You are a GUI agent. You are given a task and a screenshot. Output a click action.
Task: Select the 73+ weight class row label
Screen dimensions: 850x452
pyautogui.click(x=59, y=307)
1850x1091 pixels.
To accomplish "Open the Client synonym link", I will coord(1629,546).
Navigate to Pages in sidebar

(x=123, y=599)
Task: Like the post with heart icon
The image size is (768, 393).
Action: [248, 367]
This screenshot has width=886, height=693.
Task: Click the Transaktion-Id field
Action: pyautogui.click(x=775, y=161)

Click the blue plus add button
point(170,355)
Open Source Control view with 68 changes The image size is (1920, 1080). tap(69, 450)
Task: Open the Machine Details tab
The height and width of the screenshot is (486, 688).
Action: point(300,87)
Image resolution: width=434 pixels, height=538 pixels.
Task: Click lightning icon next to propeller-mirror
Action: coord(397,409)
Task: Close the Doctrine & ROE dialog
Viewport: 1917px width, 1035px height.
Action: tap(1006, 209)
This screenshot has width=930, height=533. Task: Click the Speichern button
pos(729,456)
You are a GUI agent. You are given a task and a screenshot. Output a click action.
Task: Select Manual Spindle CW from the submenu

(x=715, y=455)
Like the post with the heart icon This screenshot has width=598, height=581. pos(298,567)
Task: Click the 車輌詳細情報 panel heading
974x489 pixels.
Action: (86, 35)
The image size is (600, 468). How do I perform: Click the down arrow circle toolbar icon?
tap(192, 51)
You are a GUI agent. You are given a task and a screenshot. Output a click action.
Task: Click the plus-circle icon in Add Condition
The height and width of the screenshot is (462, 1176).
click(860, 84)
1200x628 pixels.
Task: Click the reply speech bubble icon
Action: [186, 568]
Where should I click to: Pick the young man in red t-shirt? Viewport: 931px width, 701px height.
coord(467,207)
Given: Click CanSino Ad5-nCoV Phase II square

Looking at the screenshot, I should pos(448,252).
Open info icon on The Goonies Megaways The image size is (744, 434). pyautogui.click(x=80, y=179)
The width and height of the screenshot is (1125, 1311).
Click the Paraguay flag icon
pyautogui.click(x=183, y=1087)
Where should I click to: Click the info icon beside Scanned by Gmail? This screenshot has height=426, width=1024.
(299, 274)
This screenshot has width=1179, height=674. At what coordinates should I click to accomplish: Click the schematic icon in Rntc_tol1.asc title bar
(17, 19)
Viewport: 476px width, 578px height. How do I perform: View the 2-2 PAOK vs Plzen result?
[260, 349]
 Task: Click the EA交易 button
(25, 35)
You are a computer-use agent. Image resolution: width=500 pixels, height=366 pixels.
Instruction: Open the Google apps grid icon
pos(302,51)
----
# ABOUT THIS TASK
Output the data once more, exactly as given.

# ANSWER BOX
You are a GUI agent. You are given a task and a screenshot. Output a click action.
Task: Select the 73+ weight class row label
Screen dimensions: 850x452
pyautogui.click(x=59, y=307)
1850x1091 pixels.
To accomplish "Open the Client synonym link", I will coord(1629,546).
Navigate to Pages in sidebar

(x=123, y=599)
Task: Like the post with heart icon
The image size is (768, 393).
Action: [248, 367]
This screenshot has width=886, height=693.
Task: Click the Transaktion-Id field
Action: pyautogui.click(x=775, y=161)

Click the blue plus add button
point(170,355)
Open Source Control view with 68 changes The image size is (1920, 1080). tap(69, 450)
Task: Open the Machine Details tab
The height and width of the screenshot is (486, 688).
Action: point(300,87)
Image resolution: width=434 pixels, height=538 pixels.
Task: Click lightning icon next to propeller-mirror
Action: coord(397,409)
Task: Close the Doctrine & ROE dialog
Viewport: 1917px width, 1035px height.
Action: tap(1006, 209)
This screenshot has width=930, height=533. Task: Click the Speichern button
pos(729,456)
You are a GUI agent. You are given a task and a screenshot. Output a click action.
Task: Select Manual Spindle CW from the submenu

(x=715, y=455)
Like the post with the heart icon This screenshot has width=598, height=581. pos(298,567)
Task: Click the 車輌詳細情報 panel heading
974x489 pixels.
Action: (86, 35)
The image size is (600, 468). How do I perform: Click the down arrow circle toolbar icon?
tap(192, 51)
You are a GUI agent. You are given a task and a screenshot. Output a click action.
Task: Click the plus-circle icon in Add Condition
The height and width of the screenshot is (462, 1176).
click(860, 84)
1200x628 pixels.
Task: Click the reply speech bubble icon
Action: [186, 568]
Where should I click to: Pick the young man in red t-shirt? Viewport: 931px width, 701px height.
coord(467,207)
Given: Click CanSino Ad5-nCoV Phase II square

Looking at the screenshot, I should pos(448,252).
Open info icon on The Goonies Megaways The image size is (744, 434). pyautogui.click(x=80, y=179)
The width and height of the screenshot is (1125, 1311).
Click the Paraguay flag icon
pyautogui.click(x=183, y=1087)
Where should I click to: Click the info icon beside Scanned by Gmail? This screenshot has height=426, width=1024.
(299, 274)
This screenshot has width=1179, height=674. At what coordinates should I click to accomplish: Click the schematic icon in Rntc_tol1.asc title bar
(17, 19)
Viewport: 476px width, 578px height. How do I perform: View the 2-2 PAOK vs Plzen result?
[260, 349]
 Task: Click the EA交易 button
(25, 35)
You are a computer-use agent. Image resolution: width=500 pixels, height=366 pixels.
Instruction: Open the Google apps grid icon
pos(302,51)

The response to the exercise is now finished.